▸ Short exercise: Count the lines in the listing below that contain the word "accomplish", and reply with the number alone.

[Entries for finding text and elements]
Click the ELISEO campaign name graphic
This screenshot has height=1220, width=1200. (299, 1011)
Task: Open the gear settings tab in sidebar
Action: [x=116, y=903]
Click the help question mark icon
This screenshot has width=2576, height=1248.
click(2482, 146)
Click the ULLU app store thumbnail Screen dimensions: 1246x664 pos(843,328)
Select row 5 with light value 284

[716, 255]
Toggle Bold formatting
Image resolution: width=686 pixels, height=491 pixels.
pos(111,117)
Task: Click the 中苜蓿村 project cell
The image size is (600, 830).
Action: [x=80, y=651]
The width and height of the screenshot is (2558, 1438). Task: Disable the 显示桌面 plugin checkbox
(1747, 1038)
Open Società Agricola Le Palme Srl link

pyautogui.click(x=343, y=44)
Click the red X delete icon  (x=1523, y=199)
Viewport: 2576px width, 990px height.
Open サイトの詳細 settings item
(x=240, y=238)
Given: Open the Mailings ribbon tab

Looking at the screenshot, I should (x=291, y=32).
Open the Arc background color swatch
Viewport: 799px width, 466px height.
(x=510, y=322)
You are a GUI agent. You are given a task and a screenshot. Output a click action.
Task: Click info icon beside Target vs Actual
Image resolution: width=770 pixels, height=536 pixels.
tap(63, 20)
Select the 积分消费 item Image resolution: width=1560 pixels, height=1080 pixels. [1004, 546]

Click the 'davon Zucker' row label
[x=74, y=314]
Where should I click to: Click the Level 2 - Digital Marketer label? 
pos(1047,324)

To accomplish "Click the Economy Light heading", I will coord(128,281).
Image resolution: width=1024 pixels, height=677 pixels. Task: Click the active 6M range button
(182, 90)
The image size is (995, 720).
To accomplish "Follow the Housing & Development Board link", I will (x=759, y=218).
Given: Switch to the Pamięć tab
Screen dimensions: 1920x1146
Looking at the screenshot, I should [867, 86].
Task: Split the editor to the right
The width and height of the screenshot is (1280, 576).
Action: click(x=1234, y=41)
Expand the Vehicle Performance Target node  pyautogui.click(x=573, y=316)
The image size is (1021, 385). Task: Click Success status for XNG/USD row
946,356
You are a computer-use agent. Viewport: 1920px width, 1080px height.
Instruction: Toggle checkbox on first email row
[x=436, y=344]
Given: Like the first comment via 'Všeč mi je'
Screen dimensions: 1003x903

▸ Finished exercise: 2